Il brandissait un paquet de feuilles imprimées. À côté de lui se tenait Nemoto, l’assistant du laboratoire de recherche biochimique. Il avait à peu près la même corpulence que Miyashita et quand on les voyait debout côte à côte, on avait du mal à s’empêcher de rire. Quatre-vingts kilos pour un mètre soixante-dix, tour de taille, longueur de jambes, physionomie, façon de s’habiller, et même jusqu’à la voix : ils se ressemblaient comme deux gouttes d’eau.

Ando lança sa plaisanterie habituelle en s’approchant d’eux :

— Ah, les jumeaux sont réunis !

— Ando, ne me confonds pas avec cet énergumène, s’il te plaît, dit Nemoto en fronçant le sourcil, mais en réalité, il n’était pas mécontent de sa ressemblance avec Miyashita, de deux ans son aîné.

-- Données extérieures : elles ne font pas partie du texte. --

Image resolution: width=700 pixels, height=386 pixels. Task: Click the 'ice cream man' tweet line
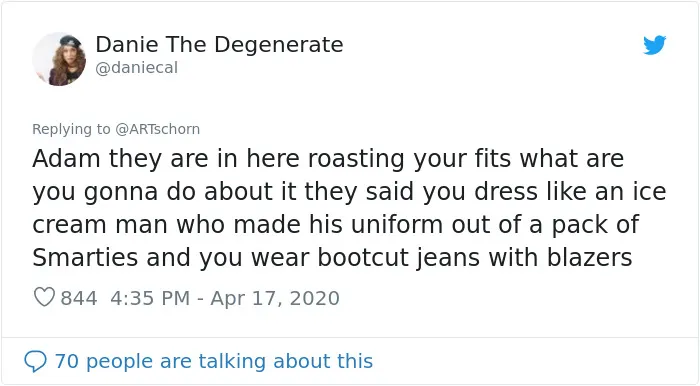pos(336,224)
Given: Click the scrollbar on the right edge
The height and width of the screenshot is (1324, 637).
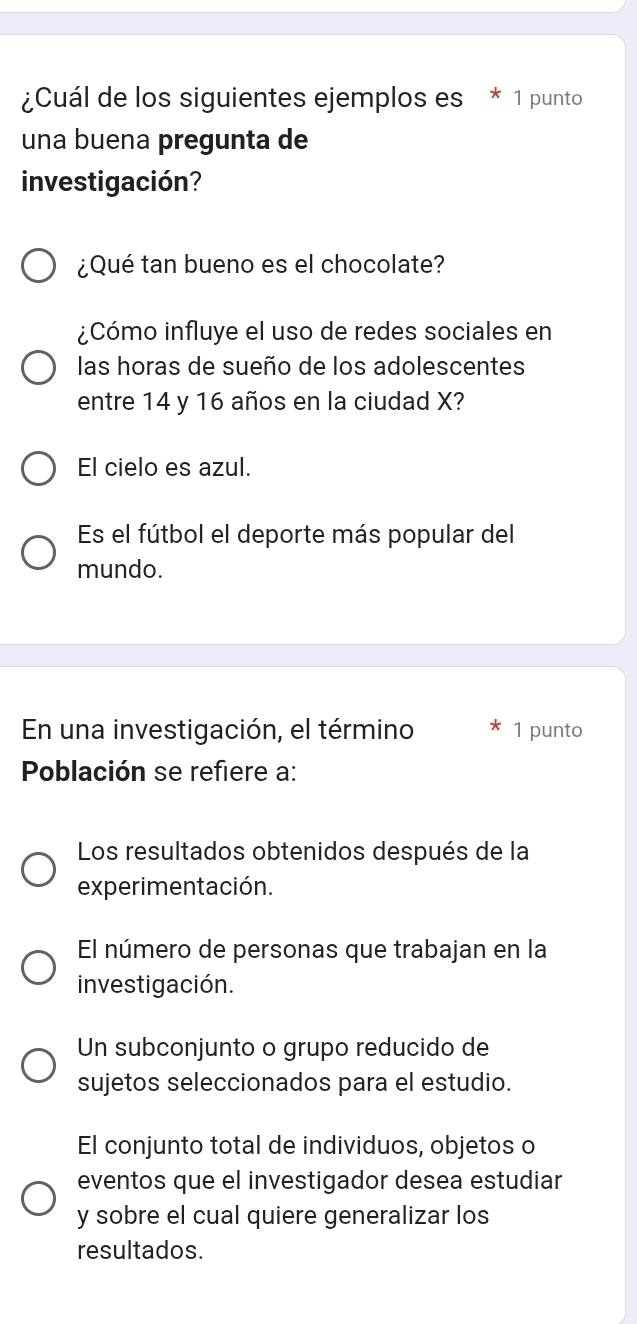Looking at the screenshot, I should (633, 660).
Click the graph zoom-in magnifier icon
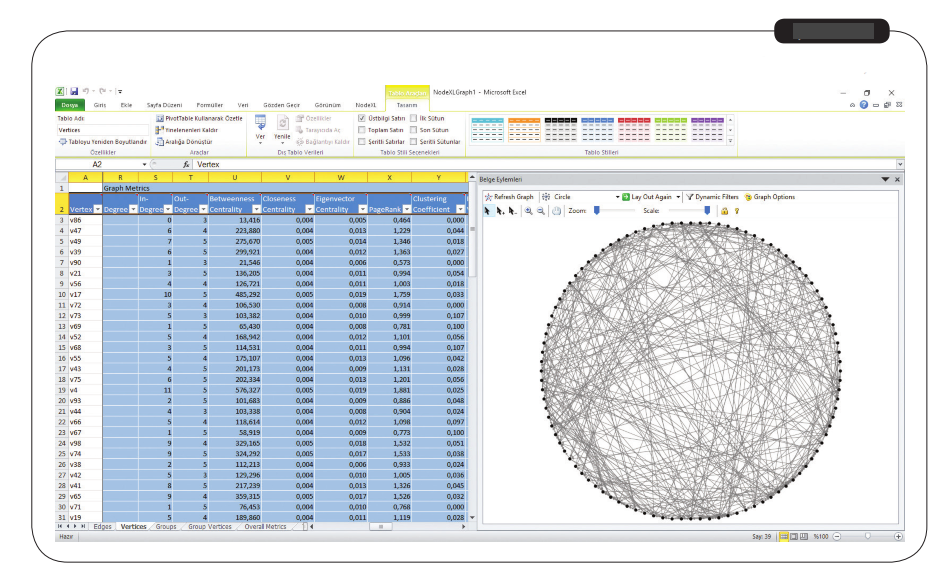The width and height of the screenshot is (945, 585). pos(529,212)
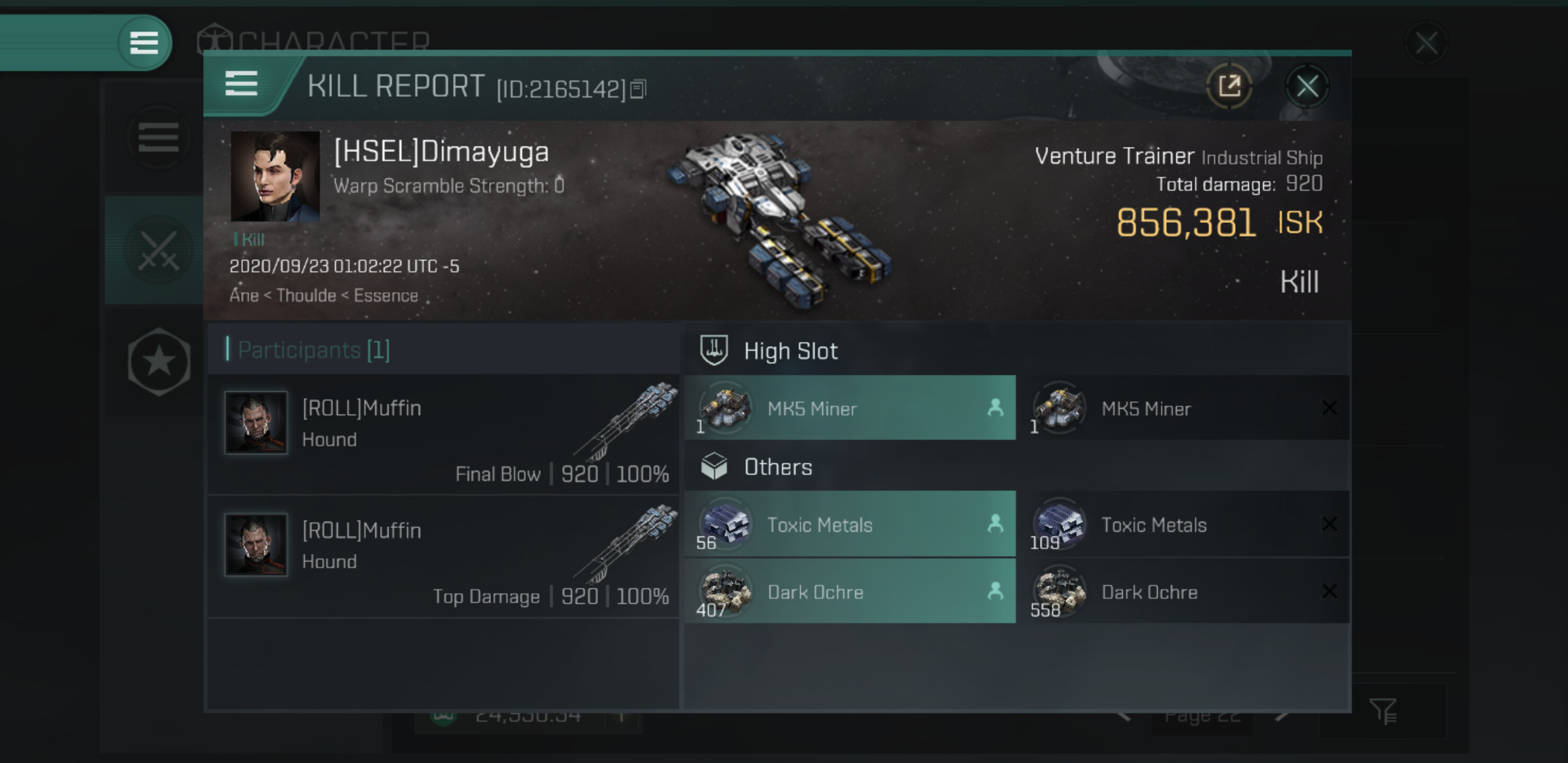Open the Kill Report hamburger menu
The height and width of the screenshot is (763, 1568).
coord(242,83)
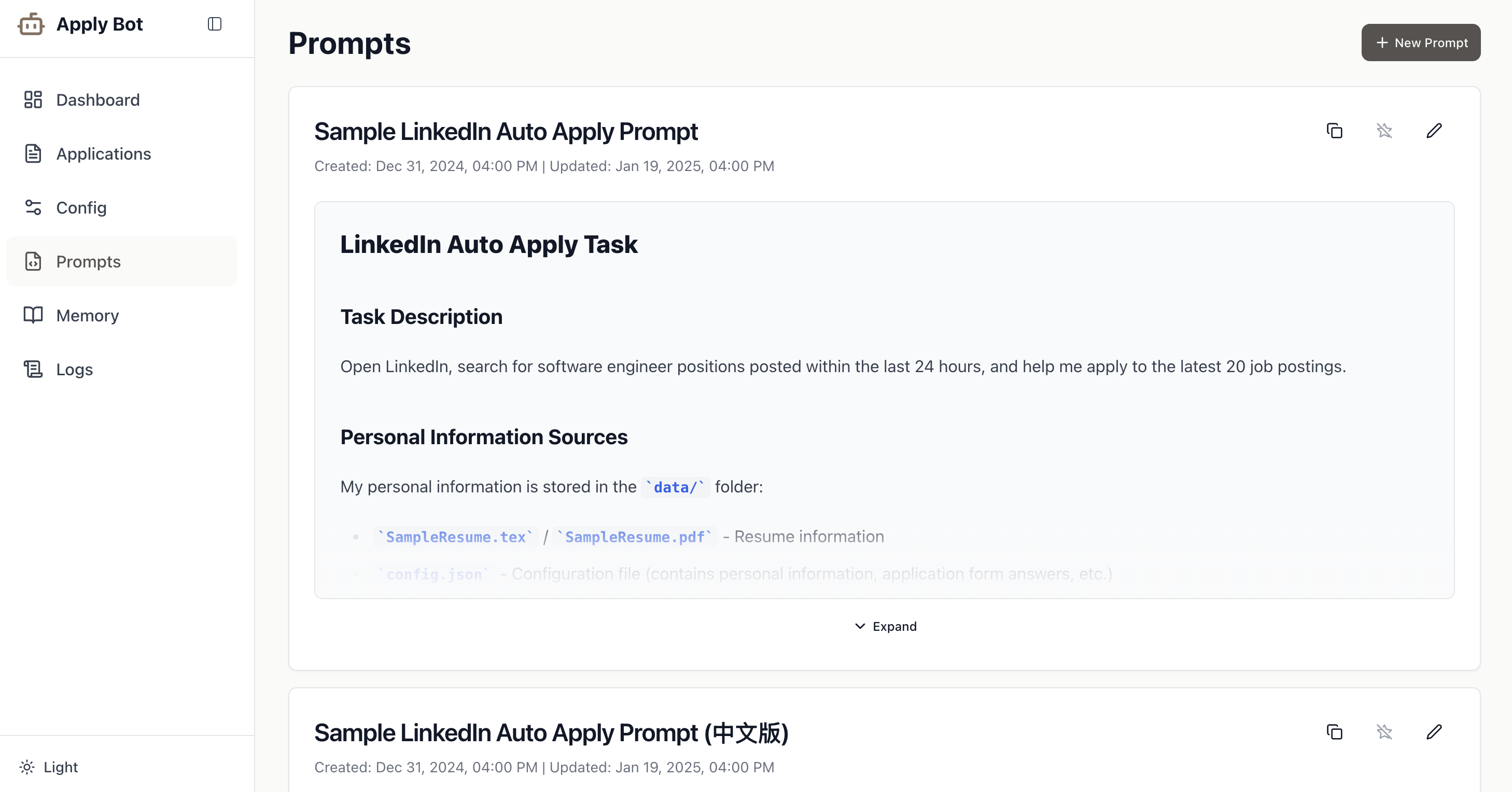Create a New Prompt

coord(1420,42)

Miyashita, après tout, doté d’un bon caractère et d’une capacité d’études hors norme, était promis à un brillant avenir de professeur titulaire.

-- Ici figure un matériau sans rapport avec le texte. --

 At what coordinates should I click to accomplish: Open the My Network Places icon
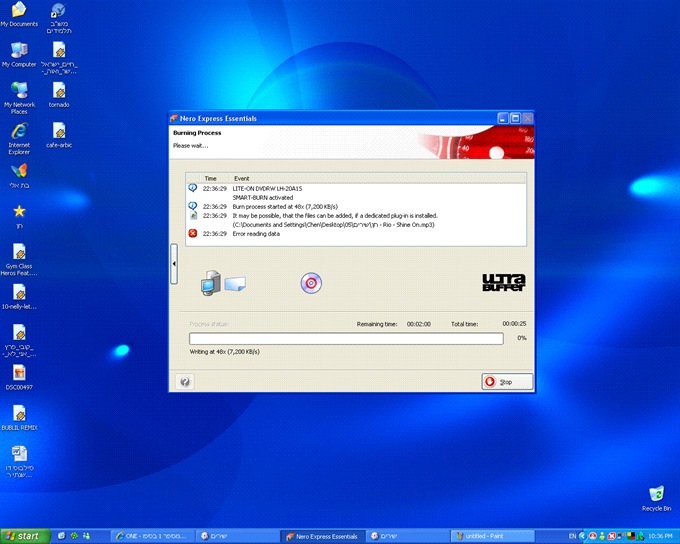pyautogui.click(x=19, y=91)
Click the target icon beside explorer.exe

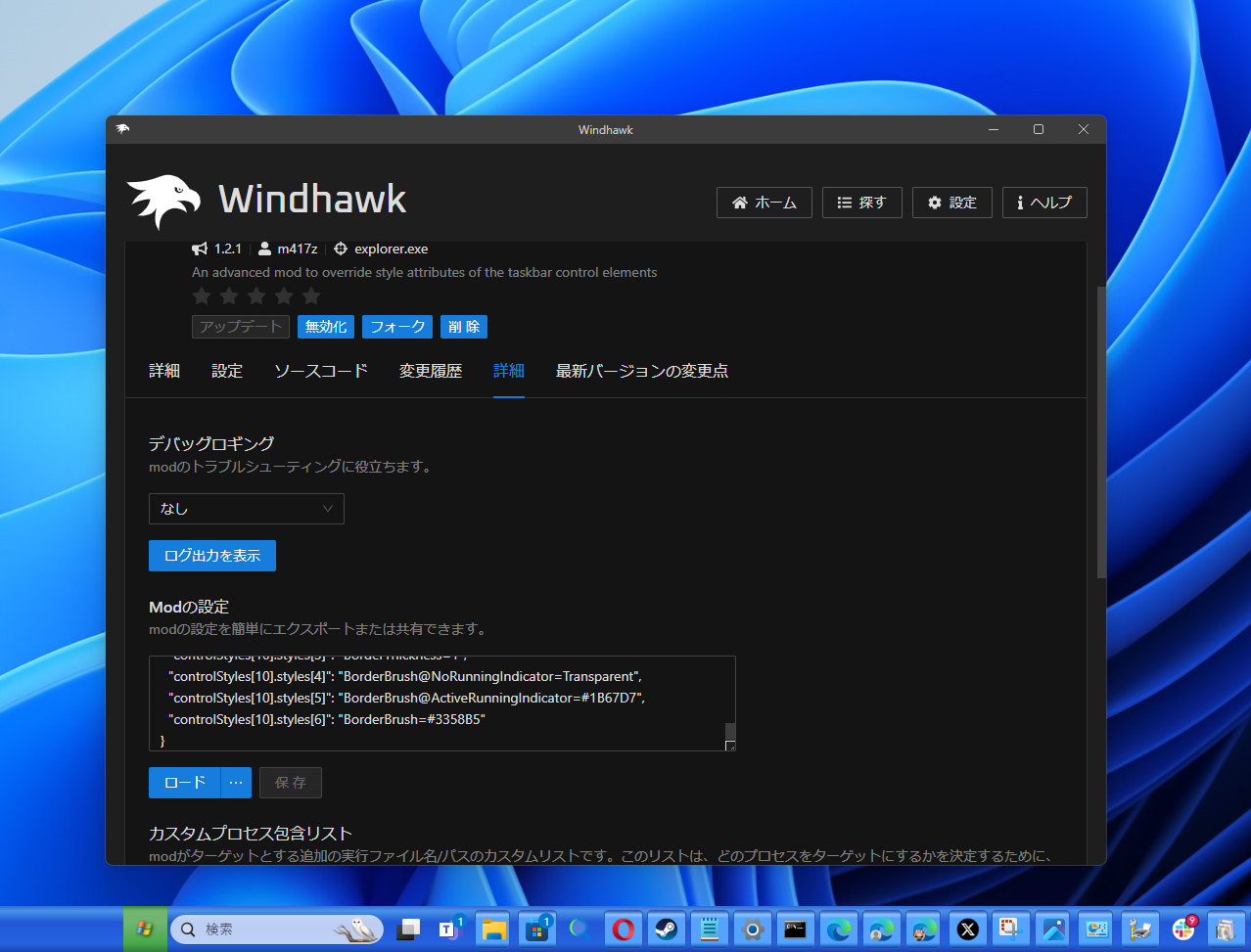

— J’en ai plus qu’assez que tout le monde nous dise qu’on se ressemble ! Si tu faisais un petit régime pour changer, hein, qu’en dis-tu ? renchérit Miyashita en enfonçant un index dans le ventre rebondi de son collègue.

— Si j’entreprends un régime, alors tu peux me tenir compagnie, Miyashita, ça ne te ferait pas de mal non plus de maigrir.

— Idiot ! On se retrouverait exactement au même point. Ça n’a aucun sens de maigrir tous les deux en même temps.

Miyashita mit un terme à cette surenchère de plaisanteries routinières pour tendre à Ando les photocopies qu’il avait à la main.

Ando ouvrit le dossier et comprit au premier coup d’œil de quoi il s’agissait : les résultats obtenus en soumettant un échantillon d’ADN à un auto-séquenceur de bases chimiques. Toutes les formes de vie présentes sur terre, y compris les virus, étaient un ensemble (parfois une seule unité) de cellules contenant de l’ADN (ou, pour une partie, de l’ARN). Dans le noyau de chaque cellule était inséré un groupement moléculaire appelé « acide nucléique ». Il y en avait deux sortes : l’ADN (acide désoxyribonucléique, et l’ADN, acide ribonucléique). Chacun avait un rôle différent. L’ADN, la substance des gènes, et dans lequel étaient inscrites les informations génétiques, était un corps composé moléculaire allongé, formant deux brins qui s’entortillaient l’un à l’autre, une structure généralement appelée « double hélice ». Et dans cette double structure étaient inscrites toutes les informations génétiques, les informations génétiques permettant de fabriquer une protéine particulière, tandis que les gènes étaient chaque feuille de ce plan. Autrement dit, les gènes constituent une unité d’information génétique.

Qu’y avait-il donc d’écrit sur ces instructions de fabrication ? Ce qui tenait ici le rôle des lettres était quatre corps composés appelés « bases » nucléiques : l’adénine (A), la guanine (G), la cytosine (C) et la thymine (T), et l’uracile dans le cas de l’ARN, une séquence de trois des quatre bases constituant un triplet (codon) qui permet la biosynthèse d’un acide aminé suivant certaines lois. Par exemple, le codon AAC code pour la synthèse de l’« asparagine », GCA code pour l’« alanine », etc.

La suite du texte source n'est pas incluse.